> TASKS
1) Using the UMW results commentary, mark each statement yes or no and quote the words that settle it: (a) Toyota sales rose 7% year-on-year. (b) The group disposed of O&G assets this quarter. (c) 3QFY18 pre-tax profit was higher than in the previous quarter.
2) Continue the UMW results commentary from its final sentence.
# START OF SELECTION
The automotive segment grew 44% y-o-y on higher Toyota sales (+7% y-o-y) and improved earnings before interest and tax margins (+1.6 percentage points to 6.1%), thanks to a boost from the tax holiday period.

With Toyota sales in the cumulative ten months of FY18 at 58,000 units, it is on track to hit the 2018 sales target of 70,000 units; Perodua is likely to exceed the 2018 sales target of 209,000 units, in our view. Elsewhere, the equipment segment grew 14% y-o-y on a better performance from the industrial equipment.

While we note there was no disposal of O&G assets this quarter, we believe the losses will likely lessen further as the group remains committed to exit the O&G industry moving forward.

All in, 9MFY18 results were ahead of our and consensus expectations, achieving 132% and 94% of our respective forecasts. In terms of operations, UMW’s third quarter ended Sept 30, 2018 (3QFY18) performance was commendable on similar positives to the aforementioned.

However, 3QFY18 pre-tax profit was lower 23% quarter-on-quarter due to a reversal of provisions of RM100 million in 2QFY18, which we believe was likely from the unlisted O&G segment.
# END OF SELECTION
# START OF DATA PROVIDED
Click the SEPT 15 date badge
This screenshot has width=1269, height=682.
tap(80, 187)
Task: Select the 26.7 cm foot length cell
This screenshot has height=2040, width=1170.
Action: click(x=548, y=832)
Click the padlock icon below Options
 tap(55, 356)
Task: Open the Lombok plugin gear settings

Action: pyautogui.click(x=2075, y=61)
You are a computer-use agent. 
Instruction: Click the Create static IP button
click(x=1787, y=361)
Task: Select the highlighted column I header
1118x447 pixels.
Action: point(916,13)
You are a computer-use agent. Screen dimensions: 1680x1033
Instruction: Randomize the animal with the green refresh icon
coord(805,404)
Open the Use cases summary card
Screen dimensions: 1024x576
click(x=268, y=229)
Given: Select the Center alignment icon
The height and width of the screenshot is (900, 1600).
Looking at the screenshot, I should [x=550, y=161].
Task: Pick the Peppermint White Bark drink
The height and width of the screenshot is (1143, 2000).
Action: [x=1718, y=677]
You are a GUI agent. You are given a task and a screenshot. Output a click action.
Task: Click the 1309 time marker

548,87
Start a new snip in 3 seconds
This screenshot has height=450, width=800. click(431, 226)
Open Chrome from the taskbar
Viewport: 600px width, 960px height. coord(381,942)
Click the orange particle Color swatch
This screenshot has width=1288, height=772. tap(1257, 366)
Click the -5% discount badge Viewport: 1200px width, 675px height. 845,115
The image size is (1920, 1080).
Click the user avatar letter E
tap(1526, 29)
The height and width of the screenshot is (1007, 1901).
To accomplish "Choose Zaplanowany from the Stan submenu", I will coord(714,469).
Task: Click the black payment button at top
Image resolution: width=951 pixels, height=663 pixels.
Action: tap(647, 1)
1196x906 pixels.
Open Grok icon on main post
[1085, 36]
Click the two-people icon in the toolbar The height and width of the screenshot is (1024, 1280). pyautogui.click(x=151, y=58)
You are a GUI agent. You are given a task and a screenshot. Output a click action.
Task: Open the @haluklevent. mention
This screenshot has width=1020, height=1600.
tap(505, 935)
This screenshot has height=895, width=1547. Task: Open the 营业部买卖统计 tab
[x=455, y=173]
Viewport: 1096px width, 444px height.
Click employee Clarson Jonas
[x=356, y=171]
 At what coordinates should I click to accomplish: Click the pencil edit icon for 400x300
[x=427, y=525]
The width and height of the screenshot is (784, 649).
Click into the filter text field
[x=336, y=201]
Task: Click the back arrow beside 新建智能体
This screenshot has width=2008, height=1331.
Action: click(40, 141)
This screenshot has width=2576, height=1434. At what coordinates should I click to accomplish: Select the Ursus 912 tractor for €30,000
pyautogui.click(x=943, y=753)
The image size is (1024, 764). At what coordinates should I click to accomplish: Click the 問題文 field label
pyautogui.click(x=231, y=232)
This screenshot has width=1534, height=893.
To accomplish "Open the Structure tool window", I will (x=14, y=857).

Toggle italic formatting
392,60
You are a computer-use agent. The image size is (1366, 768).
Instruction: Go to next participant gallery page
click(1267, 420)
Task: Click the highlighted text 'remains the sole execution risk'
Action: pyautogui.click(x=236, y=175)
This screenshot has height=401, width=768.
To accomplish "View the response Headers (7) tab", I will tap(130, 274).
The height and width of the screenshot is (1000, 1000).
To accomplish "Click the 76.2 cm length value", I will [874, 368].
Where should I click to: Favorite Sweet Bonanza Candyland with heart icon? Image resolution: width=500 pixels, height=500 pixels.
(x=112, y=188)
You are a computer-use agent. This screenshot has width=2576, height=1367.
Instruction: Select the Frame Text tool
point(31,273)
# END OF DATA PROVIDED
> ANSWERS GIVEN
1)
(a) Yes: "higher Toyota sales (+7% y-o-y)"
(b) No: "there was no disposal of O&G assets this quarter"
(c) No: "3QFY18 pre-tax profit was lower 23% quarter-on-quarter"

2)
As per an announcement on Bursa Malaysia, UMW will dispose of a piece of industrial land in Shah Alam for a cash consideration of RM287.7 million. The group will relocate its ongoing business operations, mainly equipment, and mechanical and electrical ones, in Shah Alam to the proposed UMW High Value Manufacturing Park in Serendah, Selangor. The proposed disposal is expected to be completed by 2QFY19, which may see an expected one-off gain of RM171.4 million in 3QFY19.

We raised our 2018 to 2020 estimate core earnings per share (EPS) forecasts by 8% to 18% to factor in the higher-than-expected 9MFY18 results, a lower effective tax rate of 21% (the previous forecast was at 25%), higher contributions from associates and a higher investment income.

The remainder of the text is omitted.